▸ What to produce: Copy the material word for word, from its first line through the line with "point(1057,23)".

★ ★ ★ ★ ★ ★ ★

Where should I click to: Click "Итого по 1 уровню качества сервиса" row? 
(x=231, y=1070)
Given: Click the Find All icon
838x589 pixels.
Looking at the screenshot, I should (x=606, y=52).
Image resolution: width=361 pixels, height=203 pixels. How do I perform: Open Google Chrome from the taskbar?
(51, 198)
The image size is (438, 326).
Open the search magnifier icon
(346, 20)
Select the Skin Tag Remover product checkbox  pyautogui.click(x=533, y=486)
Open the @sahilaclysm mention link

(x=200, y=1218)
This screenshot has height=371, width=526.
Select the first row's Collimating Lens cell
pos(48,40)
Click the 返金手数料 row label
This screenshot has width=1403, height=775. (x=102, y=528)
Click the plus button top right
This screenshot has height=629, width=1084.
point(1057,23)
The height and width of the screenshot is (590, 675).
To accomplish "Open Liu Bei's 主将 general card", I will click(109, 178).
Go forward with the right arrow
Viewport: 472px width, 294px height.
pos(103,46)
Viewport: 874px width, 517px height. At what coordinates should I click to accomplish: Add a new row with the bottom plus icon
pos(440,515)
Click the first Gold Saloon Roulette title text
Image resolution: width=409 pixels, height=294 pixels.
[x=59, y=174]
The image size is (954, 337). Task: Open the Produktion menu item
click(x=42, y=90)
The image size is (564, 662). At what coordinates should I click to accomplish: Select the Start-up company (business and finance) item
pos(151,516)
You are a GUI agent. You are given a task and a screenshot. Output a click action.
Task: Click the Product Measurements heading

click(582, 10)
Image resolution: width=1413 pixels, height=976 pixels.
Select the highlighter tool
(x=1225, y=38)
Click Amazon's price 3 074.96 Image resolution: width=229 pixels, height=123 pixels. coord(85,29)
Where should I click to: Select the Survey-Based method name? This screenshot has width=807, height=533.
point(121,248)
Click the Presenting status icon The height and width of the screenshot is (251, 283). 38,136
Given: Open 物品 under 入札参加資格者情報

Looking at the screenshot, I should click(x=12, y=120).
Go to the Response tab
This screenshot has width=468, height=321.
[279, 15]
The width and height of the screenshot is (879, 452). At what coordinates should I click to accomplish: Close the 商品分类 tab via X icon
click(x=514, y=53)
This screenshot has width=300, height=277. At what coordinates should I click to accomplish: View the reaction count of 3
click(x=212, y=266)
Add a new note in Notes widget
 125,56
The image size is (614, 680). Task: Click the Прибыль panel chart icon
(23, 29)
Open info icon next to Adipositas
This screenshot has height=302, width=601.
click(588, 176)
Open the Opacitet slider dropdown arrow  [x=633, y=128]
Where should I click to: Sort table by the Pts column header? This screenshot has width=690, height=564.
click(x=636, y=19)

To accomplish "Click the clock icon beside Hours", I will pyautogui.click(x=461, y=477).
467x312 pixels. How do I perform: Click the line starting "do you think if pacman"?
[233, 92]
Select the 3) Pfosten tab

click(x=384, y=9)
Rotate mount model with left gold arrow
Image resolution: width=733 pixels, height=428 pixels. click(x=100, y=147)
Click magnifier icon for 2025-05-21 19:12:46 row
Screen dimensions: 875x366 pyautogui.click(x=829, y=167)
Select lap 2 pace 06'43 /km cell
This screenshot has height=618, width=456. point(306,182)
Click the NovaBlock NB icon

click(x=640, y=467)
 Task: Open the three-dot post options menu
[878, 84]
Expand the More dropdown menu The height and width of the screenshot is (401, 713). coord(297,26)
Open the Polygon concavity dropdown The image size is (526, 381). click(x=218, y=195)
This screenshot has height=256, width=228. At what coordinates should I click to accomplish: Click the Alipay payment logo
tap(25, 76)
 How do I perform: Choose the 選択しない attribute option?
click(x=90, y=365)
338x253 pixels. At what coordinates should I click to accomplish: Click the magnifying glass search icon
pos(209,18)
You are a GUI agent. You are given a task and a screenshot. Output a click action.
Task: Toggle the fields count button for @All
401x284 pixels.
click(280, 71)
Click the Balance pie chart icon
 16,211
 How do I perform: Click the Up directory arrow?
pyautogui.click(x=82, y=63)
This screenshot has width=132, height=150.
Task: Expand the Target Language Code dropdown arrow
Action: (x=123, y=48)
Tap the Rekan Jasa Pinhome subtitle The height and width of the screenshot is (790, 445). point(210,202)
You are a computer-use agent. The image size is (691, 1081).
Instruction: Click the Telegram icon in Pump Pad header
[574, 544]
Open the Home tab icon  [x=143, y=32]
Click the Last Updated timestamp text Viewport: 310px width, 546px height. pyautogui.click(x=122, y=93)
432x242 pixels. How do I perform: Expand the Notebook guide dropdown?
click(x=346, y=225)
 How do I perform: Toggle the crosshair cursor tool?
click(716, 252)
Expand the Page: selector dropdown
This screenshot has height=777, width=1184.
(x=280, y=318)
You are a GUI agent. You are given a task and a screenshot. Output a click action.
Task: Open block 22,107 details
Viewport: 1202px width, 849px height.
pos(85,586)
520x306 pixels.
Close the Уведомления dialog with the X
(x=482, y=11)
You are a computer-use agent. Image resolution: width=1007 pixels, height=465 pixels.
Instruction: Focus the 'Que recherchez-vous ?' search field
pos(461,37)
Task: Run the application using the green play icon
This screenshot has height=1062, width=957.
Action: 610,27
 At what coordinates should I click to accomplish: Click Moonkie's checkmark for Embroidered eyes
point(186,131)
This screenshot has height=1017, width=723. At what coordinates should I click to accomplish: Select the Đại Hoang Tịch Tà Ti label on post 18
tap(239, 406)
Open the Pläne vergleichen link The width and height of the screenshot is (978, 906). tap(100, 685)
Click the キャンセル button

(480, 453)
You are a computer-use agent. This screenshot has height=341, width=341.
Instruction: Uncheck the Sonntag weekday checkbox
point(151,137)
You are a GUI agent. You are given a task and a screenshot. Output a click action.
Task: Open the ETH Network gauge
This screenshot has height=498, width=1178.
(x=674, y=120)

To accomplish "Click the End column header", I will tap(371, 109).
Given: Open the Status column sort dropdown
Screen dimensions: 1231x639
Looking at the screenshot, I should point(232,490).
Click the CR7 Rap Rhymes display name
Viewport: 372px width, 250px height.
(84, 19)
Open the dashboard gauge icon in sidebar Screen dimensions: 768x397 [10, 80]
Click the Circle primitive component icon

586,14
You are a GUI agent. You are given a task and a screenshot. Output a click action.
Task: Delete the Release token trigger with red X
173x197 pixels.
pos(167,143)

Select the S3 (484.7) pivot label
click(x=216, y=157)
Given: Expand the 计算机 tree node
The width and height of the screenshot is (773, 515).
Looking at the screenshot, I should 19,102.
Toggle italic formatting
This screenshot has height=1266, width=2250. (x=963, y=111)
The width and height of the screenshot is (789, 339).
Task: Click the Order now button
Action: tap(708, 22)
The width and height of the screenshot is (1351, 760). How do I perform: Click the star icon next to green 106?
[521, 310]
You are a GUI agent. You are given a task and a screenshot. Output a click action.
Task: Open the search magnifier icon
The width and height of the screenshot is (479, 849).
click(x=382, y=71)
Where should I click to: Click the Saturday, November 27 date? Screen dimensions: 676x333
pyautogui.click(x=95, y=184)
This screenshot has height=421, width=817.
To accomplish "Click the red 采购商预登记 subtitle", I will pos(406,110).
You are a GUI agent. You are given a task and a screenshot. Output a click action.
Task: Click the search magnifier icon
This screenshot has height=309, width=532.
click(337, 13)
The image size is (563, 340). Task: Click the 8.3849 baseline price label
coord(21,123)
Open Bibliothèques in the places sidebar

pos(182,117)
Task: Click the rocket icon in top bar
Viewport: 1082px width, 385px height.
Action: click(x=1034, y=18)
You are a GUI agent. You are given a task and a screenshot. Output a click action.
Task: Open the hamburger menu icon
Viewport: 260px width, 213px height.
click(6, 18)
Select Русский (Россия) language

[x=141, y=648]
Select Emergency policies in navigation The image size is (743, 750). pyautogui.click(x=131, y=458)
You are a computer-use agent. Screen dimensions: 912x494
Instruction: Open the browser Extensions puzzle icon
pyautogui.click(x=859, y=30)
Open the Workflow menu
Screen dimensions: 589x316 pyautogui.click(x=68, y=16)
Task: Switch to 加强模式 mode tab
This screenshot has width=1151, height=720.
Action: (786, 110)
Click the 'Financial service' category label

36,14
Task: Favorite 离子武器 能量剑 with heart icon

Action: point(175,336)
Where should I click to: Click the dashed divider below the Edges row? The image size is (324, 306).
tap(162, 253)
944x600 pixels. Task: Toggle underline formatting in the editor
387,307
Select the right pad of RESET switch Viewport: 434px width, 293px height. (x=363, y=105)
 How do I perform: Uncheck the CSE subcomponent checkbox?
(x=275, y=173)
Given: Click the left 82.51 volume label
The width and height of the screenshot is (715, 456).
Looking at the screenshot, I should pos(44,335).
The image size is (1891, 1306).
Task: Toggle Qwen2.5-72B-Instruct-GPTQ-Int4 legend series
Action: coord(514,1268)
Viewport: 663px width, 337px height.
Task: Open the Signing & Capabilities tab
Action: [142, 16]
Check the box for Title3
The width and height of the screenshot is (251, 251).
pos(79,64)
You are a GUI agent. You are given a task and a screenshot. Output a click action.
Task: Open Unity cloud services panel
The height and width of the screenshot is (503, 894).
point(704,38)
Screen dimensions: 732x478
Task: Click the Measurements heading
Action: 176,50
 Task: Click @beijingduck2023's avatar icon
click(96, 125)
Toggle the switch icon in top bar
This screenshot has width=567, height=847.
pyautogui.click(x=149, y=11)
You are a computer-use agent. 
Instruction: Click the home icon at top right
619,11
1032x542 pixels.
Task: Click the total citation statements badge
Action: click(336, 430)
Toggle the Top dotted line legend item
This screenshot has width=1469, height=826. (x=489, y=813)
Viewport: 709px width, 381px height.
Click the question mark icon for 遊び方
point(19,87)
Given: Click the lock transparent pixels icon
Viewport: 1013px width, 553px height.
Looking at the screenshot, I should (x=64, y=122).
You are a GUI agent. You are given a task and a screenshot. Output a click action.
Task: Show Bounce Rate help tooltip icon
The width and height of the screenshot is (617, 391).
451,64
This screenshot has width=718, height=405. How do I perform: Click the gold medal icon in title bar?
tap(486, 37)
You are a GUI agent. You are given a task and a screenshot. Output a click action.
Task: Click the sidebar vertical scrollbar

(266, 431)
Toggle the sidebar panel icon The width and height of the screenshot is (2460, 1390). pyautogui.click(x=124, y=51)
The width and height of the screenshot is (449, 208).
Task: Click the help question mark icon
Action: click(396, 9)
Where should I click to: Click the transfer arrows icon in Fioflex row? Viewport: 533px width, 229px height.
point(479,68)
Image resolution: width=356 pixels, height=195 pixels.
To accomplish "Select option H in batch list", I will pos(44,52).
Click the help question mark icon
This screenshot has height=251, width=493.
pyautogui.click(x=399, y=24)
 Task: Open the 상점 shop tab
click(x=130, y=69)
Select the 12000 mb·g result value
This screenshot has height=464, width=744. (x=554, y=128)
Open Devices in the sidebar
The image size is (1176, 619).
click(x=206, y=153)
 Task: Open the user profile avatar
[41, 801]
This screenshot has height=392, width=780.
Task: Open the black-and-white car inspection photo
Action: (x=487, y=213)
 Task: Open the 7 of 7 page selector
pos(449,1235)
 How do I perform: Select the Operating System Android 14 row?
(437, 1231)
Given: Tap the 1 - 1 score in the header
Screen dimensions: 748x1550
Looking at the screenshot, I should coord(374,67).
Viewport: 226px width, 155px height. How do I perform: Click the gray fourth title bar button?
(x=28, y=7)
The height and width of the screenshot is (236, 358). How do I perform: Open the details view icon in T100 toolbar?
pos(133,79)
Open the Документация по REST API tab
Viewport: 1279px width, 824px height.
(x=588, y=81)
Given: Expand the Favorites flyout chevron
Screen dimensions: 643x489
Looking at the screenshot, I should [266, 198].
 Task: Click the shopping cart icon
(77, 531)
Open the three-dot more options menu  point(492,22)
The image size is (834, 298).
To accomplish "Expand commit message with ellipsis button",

★ ★ ★ ★ ★ ★ ★

▸ Response for this exercise:
Where should I click to: Click "Итого по 1 уровню качества сервиса" row? 
(x=231, y=1070)
Given: Click the Find All icon
838x589 pixels.
Looking at the screenshot, I should (x=606, y=52).
Image resolution: width=361 pixels, height=203 pixels. How do I perform: Open Google Chrome from the taskbar?
(51, 198)
The image size is (438, 326).
Open the search magnifier icon
(346, 20)
Select the Skin Tag Remover product checkbox  pyautogui.click(x=533, y=486)
Open the @sahilaclysm mention link

(x=200, y=1218)
This screenshot has height=371, width=526.
Select the first row's Collimating Lens cell
pos(48,40)
Click the 返金手数料 row label
This screenshot has width=1403, height=775. (x=102, y=528)
Click the plus button top right
This screenshot has height=629, width=1084.
point(1057,23)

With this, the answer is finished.